** TASK DETAILS **
Beginning with the line that contains "Where should I" and ending with the last line of the records, write out each line exactly and omit the pictures.

** RECORDS TO PROCESS **
***
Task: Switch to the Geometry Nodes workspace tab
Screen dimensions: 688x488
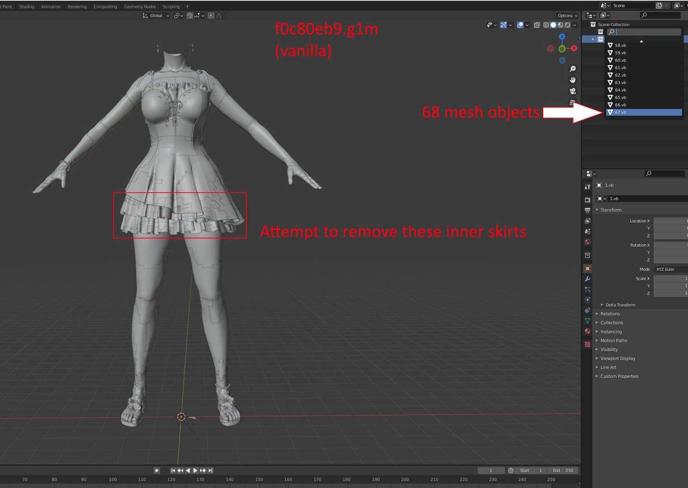Action: coord(140,6)
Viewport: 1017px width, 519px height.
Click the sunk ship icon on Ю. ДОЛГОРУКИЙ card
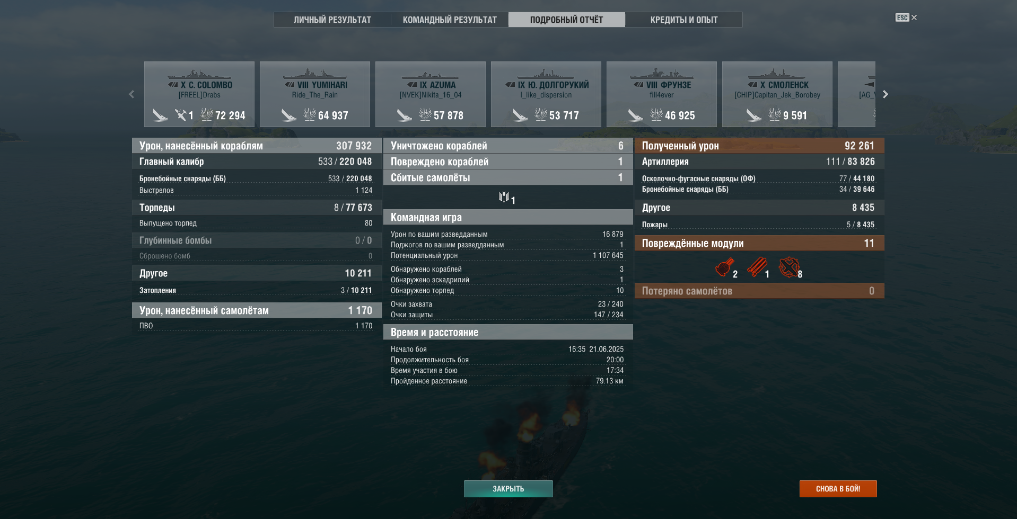click(x=520, y=114)
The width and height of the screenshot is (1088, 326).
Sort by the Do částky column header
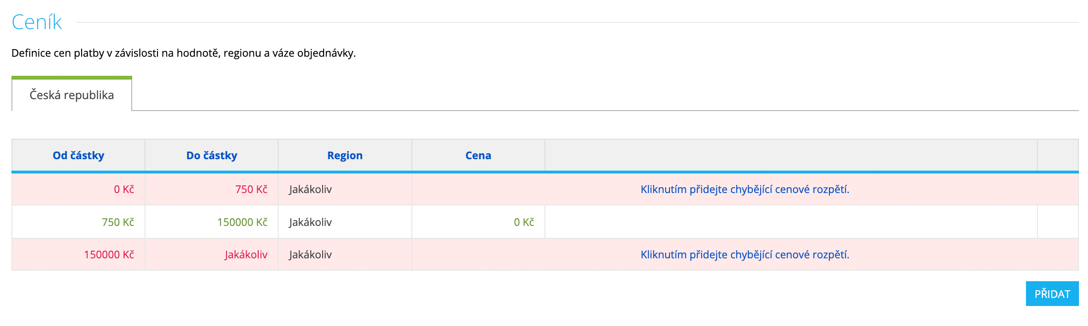pos(211,155)
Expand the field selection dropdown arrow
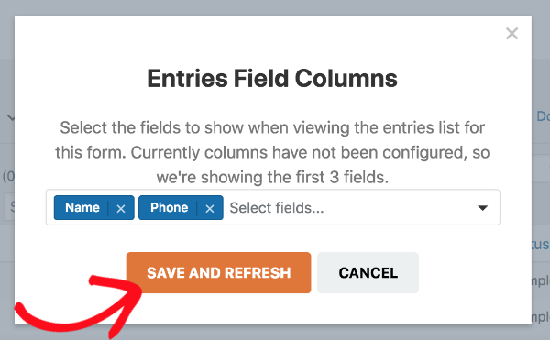Image resolution: width=550 pixels, height=340 pixels. coord(483,208)
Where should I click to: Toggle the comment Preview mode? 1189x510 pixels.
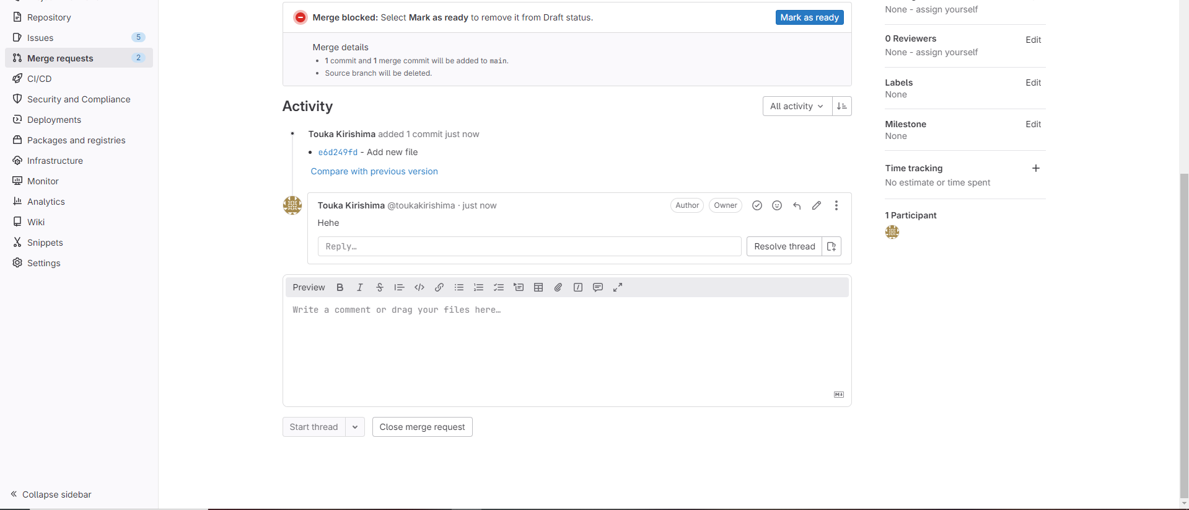(x=309, y=287)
***
** RESPONSE FOR THIS EXERCISE **
Where should I click to: Toggle the comment Preview mode? 1189x510 pixels.
(x=309, y=287)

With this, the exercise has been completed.